Kirchenbeamte: Staat im Staat?
Liebe Leserinnen, liebe Leser,
Religionsgemeinschaften regeln ihr Beamtenrecht selbständig, wie dies etwa durch die Rechtsverordnung2 über die Laufbahnen der Kirchenbeamten der Evangelischen Kirche in Deutschland (LaufbahnVO EKD) geschehen ist. Auch in der katholischen Kirche können Kirchenbeamte für bestimmte Aufgaben ernannt werden, die nicht Angehörigen des Klerus (Diakon, Priester, Bischof) vorbehalten sind, siehe etwa das Kirchengesetz über die Rechtsverhältnisse der Kirchenbeamten des Schul- oder Schulaufsichtsdienstes im Erzbistum Berlin (Kirchenbeamtengesetz).3
Für die katholischen Kleriker und Ordensangehörigen, die evangelischen Pfarrer und Diakonissen sowie für die katholischen und evangelischen Kirchenbeamten gilt nach dem Selbstverständnis der Glaubensgemeinschaften ausschließlich kirchliches Recht. Die genannten Personengruppen können sich danach weder auf Art. 3 Abs. 1 GG noch auf das Allgemeine Gleichbehandlungsgesetz (AGG) berufen. Sie können gegen ihre Ungleichbehandlung – nach kirchlicher Ansicht – auch nicht vor den staatlichen Gerichten, sondern nur vor den kirchlichen Gerichten klagen.
Religionsgemeinschaften propagieren also die Freistellung von der staatlichen Justizhoheit. Mit der neueren – geänderten – Rechtsprechung des Bundesverwaltungsgerichts (BVerwG v. 27.2.2014, BVerwGE 149, 139) wurde bestimmt, dass der verfassungsrechtlich gewährleistete Justizgewährungsanspruch nach Art. 19 Abs. 4 GG den Geistlichen und Beamten einer Religionsgesellschaft ein verfassungsmäßig abgesichertes Recht zur Anrufung der staatlichen Gerichte gibt, um dienstrechtliche Maßnahmen dieser Religionsgesellschaft ihnen gegenüber auf ihre Vereinbarkeit mit staatlichem Recht hin überprüfen zu lassen.
Dabei gilt: Die staatlichen Gerichte sind darauf beschränkt, zu prüfen, ob die angegriffene Maßnahme gegen eines der in Art. 79 Abs. 3 GG umschriebenen fundamentalen Verfassungsprinzipien verstößt.

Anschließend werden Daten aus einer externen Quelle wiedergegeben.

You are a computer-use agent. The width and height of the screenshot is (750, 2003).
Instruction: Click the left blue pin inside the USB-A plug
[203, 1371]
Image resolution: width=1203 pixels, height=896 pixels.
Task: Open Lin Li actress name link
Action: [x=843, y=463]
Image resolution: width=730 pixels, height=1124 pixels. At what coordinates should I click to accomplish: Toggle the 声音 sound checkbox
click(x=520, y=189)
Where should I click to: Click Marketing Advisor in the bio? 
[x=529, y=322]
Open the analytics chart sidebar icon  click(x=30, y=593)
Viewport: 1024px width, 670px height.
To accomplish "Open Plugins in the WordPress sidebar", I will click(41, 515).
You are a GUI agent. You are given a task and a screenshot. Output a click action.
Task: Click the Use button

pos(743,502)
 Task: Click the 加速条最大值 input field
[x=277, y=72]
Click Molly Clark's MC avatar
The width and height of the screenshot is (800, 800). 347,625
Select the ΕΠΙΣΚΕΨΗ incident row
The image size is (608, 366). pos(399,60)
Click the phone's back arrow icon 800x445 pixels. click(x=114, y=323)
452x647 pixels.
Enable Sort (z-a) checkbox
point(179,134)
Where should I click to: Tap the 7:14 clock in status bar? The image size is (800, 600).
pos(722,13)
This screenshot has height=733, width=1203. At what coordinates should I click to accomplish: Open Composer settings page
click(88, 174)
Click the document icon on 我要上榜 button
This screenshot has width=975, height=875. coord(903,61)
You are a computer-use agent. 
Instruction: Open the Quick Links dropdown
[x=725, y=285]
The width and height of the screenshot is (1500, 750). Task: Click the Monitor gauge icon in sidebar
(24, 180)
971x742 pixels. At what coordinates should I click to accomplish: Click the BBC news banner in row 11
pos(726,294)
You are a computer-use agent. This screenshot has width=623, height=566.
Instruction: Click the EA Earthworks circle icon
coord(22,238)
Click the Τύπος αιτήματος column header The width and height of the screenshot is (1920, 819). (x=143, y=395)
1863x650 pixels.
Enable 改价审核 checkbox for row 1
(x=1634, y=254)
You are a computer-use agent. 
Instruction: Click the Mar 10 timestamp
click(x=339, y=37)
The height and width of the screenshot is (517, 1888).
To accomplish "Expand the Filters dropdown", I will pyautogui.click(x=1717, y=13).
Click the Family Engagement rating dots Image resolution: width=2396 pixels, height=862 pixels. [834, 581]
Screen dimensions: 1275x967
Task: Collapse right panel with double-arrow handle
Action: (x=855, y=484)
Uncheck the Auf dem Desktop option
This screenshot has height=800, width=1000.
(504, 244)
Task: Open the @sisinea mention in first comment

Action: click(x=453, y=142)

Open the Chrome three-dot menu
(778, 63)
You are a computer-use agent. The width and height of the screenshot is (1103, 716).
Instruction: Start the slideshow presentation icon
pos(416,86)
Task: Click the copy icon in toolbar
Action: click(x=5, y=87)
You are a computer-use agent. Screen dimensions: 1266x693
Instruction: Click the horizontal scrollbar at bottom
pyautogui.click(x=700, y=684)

Diese Vorschrift bestimmt im Wege der „Ewigkeitsgarantie“: Eine Änderung des Grundgesetzes, durch welche die Gliederung des Bundes in Länder, die grundsätzliche Mitwirkung der Länder bei der Gesetzgebung oder die in den Artikeln 1 und 20 niedergelegten Grundsätze berührt werden, ist unzulässig.
Ergänzend sei erwähnt, dass vor der Anrufung eines staatlichen Gerichts durch einen Kirchenbeamten oder Priester in einer dienstrechtlichen Angelegenheit ein von der Religionsgesellschaft eröffneter eigener Rechtsweg zunächst erfolglos beschritten sein muss (BVerwG a.a.O.). Anderenfalls besteht kein Rechtsschutzbedürfnis und eine Klage wäre bereits mangels Zulässigkeit abzuweisen.
Aus einer späteren Entscheidung des BVerwG vom 25.11.2015 (NVwZ 2016, 453) zum selben Thema geht hervor, dass kirchenrechtliche Ansprüche von Kirchenbeamten (und von Priestern) im Klageverfahren vor staatlichen Gerichten sehr wohl geltend gemacht werden können, wenn und weil dies erforderlich ist, um sie zwangsweise durchsetzen zu können. Dies folgt nach dem BVerwG ebenfalls aus der Rechtsschutzgarantie des Grundgesetzes nach Art. 19 Abs. 4 GG. Weiterhin wurde – richtigerweise – entschieden, dass die staatlichen Gerichte kirchenrechtliche Ansprüche nur dann anerkennen dürfen, wenn die staatliche Rechtsordnung dem nicht entgegensteht.
Fazit: Auch Kirchen sind kein „Staat im Staat“.
Ihr
Dr. Maximilian Baßlsperger
1 Vgl. etwa Art. 1 Abs. 2 BayBG; vgl. auch Art. 135 BRRG, der nach § 63 BeamtStG weiterhin Geltung besitzt.
2 LaufbahnVO EKD vom 15. Oktober 1988, ABl. EKD 1988 S. 371.
3 Kirchenbeamtengesetz vom 27.9.2010.